A Straub 1, J Smolich 2, D Schiebold 3, HP Wendel 3, G Ziemer 3, Y d'Udekem 4, C Brizard 4, K Peter 5, S Horton 4
  • 1University of Tübingen, Dept. of Thoracic, Cardiac and Vascular Surgery, Tübingen, Germany and Baker IDI Heart and Diabetes Institute, Centre for Atherothrombosis and Vascular Biology, Melbourne, Australia
  • 2Murdoch Children's Research Institute, Australia and New Zealand Children's Heart Research Centre, Melbourne, Australia
  • 3University of Tübingen, Dept. of Thoracic, Cardiac and Vascular Surgery, Tübingen, Germany
  • 4Royal Children's Hospital, Cardiac Surgical Unit, Melbourne, Australia
  • 5Baker IDI Heart and Diabetes Institute, Centre for Atherothrombosis and Vascular Biology, Melbourne, Australia

Objectives: Cardiopulmonary bypass (CPB) and hypothermia cause platelet activation and dysfunction, which can contribute to thrombotic events as well as bleeding during cardiac surgery. Short-acting platelet inhibitor administration can protect platelets against CPB- and hypothermia-induced damage. In young infants, however, platelets are immature and may therefore be hyporeactive during cardiac surgery. Hence, it is unclear from what age pharmacological platelet protection may be beneficial.

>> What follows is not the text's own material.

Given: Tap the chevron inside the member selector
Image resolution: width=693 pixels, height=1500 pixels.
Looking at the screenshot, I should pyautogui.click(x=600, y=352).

This study aimed to measure effects of CPB and hypothermia on platelet activation in young infants.

Methods: Congenital cardiac defects were repaired in young infants using hypothermic CPB [group 1 (n=8); median age: 9 (range: 2–111) days; lowest temperature: 26°C] and using deep hypothermic circulatory arrest (DHCA) [group 2 (n=5); median age: 84 (range: 20–99) days; lowest temperature: 15°C].

Using flow cytometry, the following platelet activation parameters were assessed before (baseline), during, and after CPB: percentages of platelet P-selectin expression and aggregate-bound platelets (all patients) as well as platelet GPIbα internalisation (group 1).

Results: In group 1 the following significant (p<0.01) changes occurred: Baseline platelet P-selectin expression and aggregation increased from mean±SEM 4.1±0.8% and 7.8±0.9% respectively to 21.7±3.3% and 17.1±1.5% respectively directly after CPB. GPIbα-expression decreased from baseline 81.3±10 to 44.8±11 fluorescence units directly after CPB.

During DHCA in group 2, P-selectin expression increased by mean 3.3 (range: 0.25–11.5)% (p=0.031).

There was no correlation of CPB- and hypothermia-induced P-selectin expression with age (r=0.18, p=0.53).

Conclusion: In young infants distinct platelet activation occurs during CPB and hypothermia. These patients may therefore benefit from pharmacological platelet protection.